■ **WHAT THE TASK REQUIRES**:
Write out the records in full and without alteration, setting aside their pictures.

===

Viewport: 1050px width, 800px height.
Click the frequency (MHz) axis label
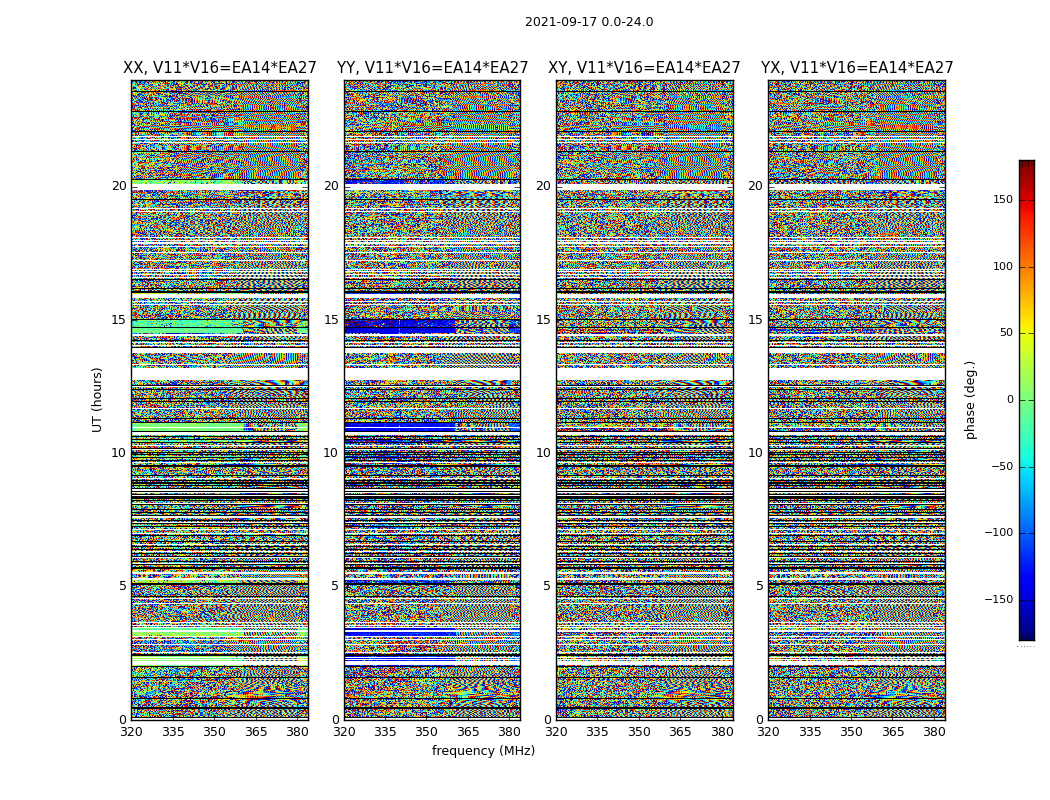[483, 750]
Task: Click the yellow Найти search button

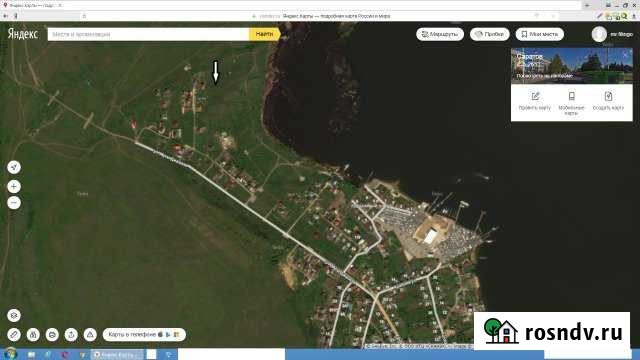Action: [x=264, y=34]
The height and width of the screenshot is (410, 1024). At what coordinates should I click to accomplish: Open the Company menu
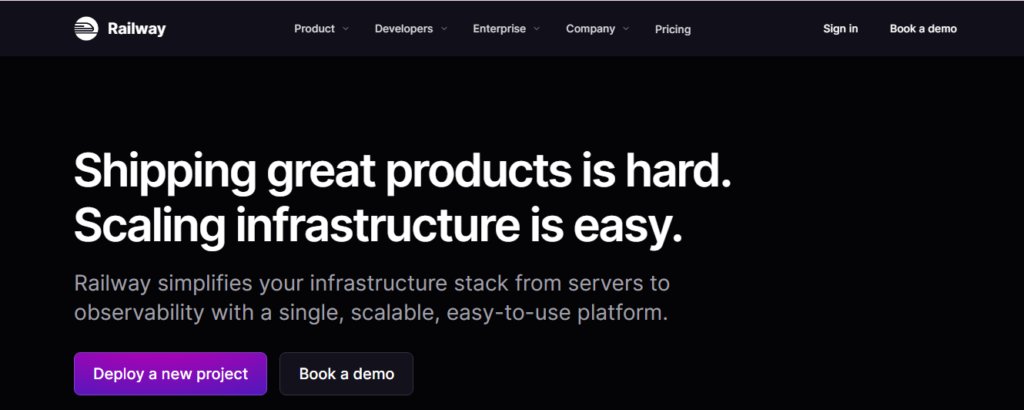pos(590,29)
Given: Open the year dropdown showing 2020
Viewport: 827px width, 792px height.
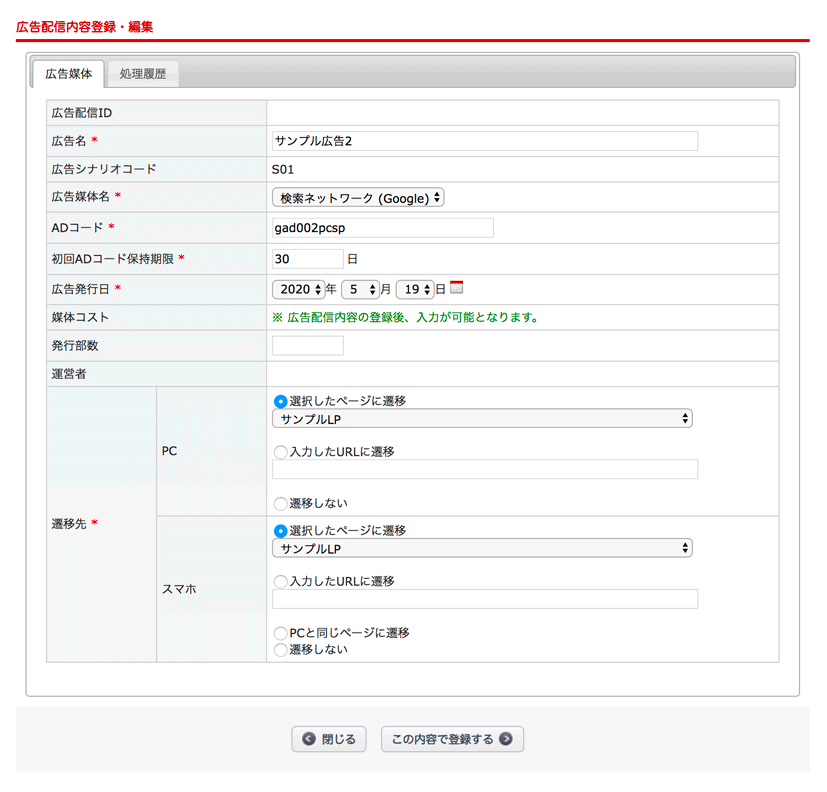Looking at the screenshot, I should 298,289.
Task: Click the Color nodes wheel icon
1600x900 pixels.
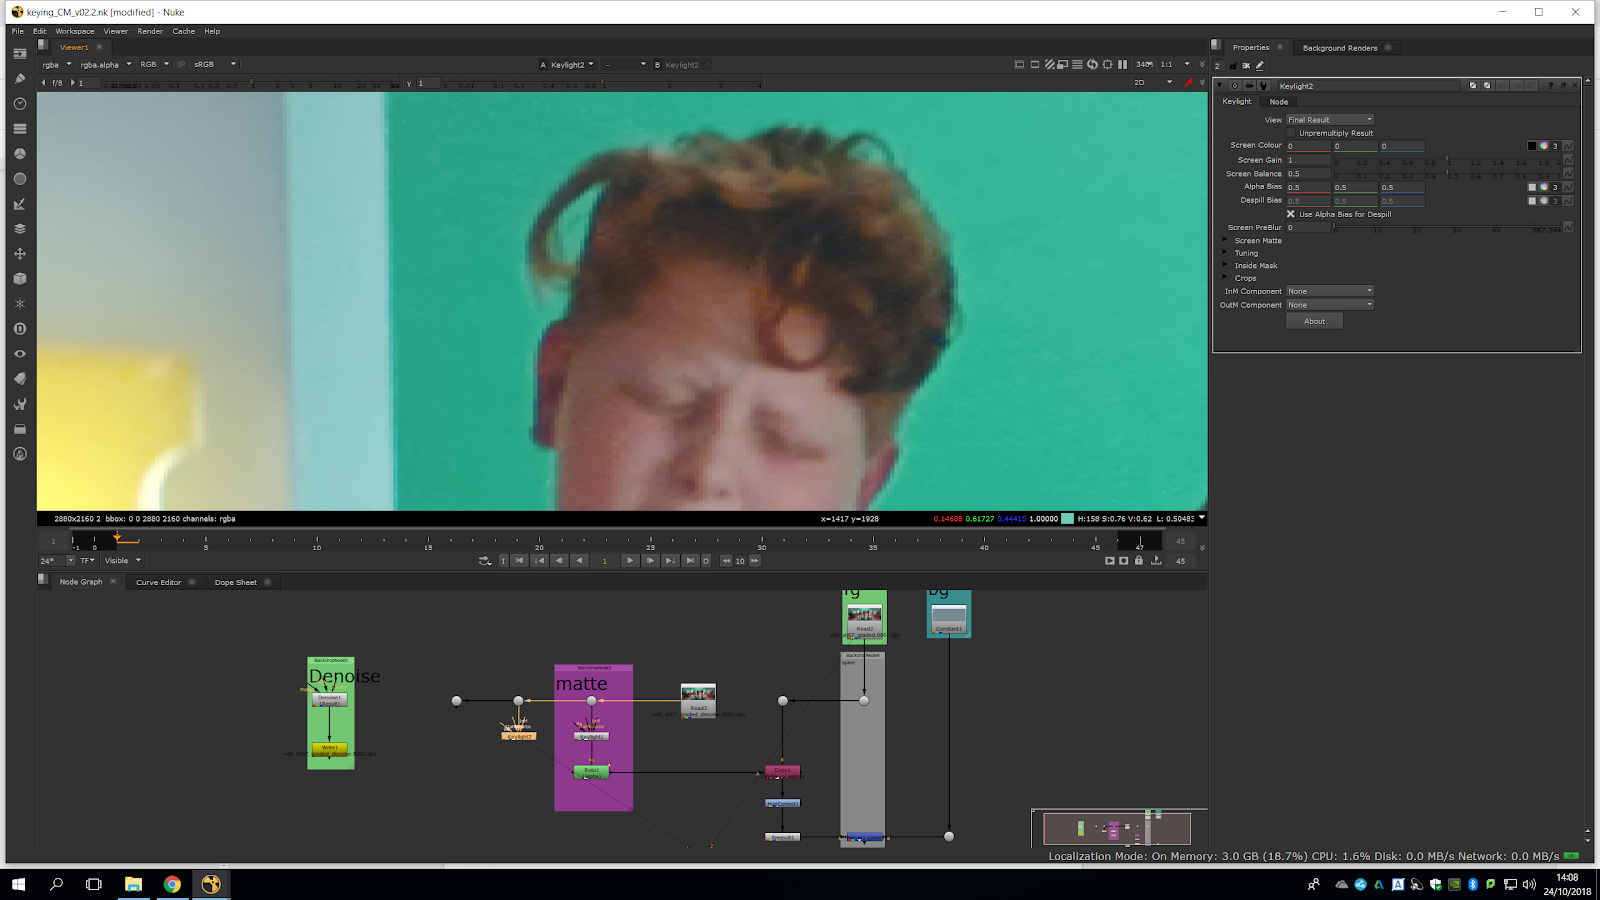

===

■ **RESULT OF THE TASK**:
Viewport: 1050px width, 800px height.
Click the frequency (MHz) axis label
[483, 750]
Task: Click the yellow Найти search button

Action: [x=264, y=34]
The height and width of the screenshot is (410, 1024). At what coordinates should I click to accomplish: Open the Company menu
pos(590,29)
Given: Open the year dropdown showing 2020
Viewport: 827px width, 792px height.
Looking at the screenshot, I should 298,289.
Task: Click the Color nodes wheel icon
1600x900 pixels.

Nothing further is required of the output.